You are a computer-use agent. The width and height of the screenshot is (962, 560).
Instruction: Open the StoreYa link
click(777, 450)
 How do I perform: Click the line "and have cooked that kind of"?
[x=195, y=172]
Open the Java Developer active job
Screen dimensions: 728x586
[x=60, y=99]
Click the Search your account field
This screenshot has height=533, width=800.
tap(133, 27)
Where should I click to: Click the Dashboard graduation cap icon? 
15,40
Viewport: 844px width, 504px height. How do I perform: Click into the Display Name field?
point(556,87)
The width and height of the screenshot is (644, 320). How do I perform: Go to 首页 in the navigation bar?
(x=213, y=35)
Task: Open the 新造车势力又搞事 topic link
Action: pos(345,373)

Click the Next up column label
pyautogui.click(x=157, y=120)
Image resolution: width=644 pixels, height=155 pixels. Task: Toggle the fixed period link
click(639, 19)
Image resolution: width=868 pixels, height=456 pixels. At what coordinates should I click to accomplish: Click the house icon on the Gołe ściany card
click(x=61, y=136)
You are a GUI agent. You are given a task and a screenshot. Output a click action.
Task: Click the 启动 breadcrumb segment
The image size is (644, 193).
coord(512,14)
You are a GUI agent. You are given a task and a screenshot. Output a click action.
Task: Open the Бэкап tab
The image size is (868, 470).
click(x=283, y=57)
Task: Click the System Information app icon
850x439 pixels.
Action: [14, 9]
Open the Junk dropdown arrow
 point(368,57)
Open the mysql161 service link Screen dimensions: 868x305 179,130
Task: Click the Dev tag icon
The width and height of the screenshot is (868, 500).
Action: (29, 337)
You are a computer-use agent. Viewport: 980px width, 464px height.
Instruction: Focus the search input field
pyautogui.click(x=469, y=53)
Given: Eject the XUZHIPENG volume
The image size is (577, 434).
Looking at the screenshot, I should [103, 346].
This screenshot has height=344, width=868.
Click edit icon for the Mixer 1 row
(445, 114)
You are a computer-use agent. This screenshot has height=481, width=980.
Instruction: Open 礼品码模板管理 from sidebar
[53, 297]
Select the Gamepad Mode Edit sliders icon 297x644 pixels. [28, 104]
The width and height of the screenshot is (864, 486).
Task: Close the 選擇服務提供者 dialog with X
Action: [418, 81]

◇ ◇ ◇ ◇

* _WORK INSTRUCTION_:
Find the word "agent" in the entries, then copy out every line that has it.

* _EXERCISE RESULT_:
You are a computer-use agent. The width and height of the screenshot is (962, 560).
You are a GUI agent. You are given a task and a screenshot. Output a click action.
You are a GUI agent. You are given a task and a screenshot. Output a click action.
You are a computer-use agent. Viewport: 980px width, 464px height.
You are a computer-use agent. This screenshot has height=481, width=980.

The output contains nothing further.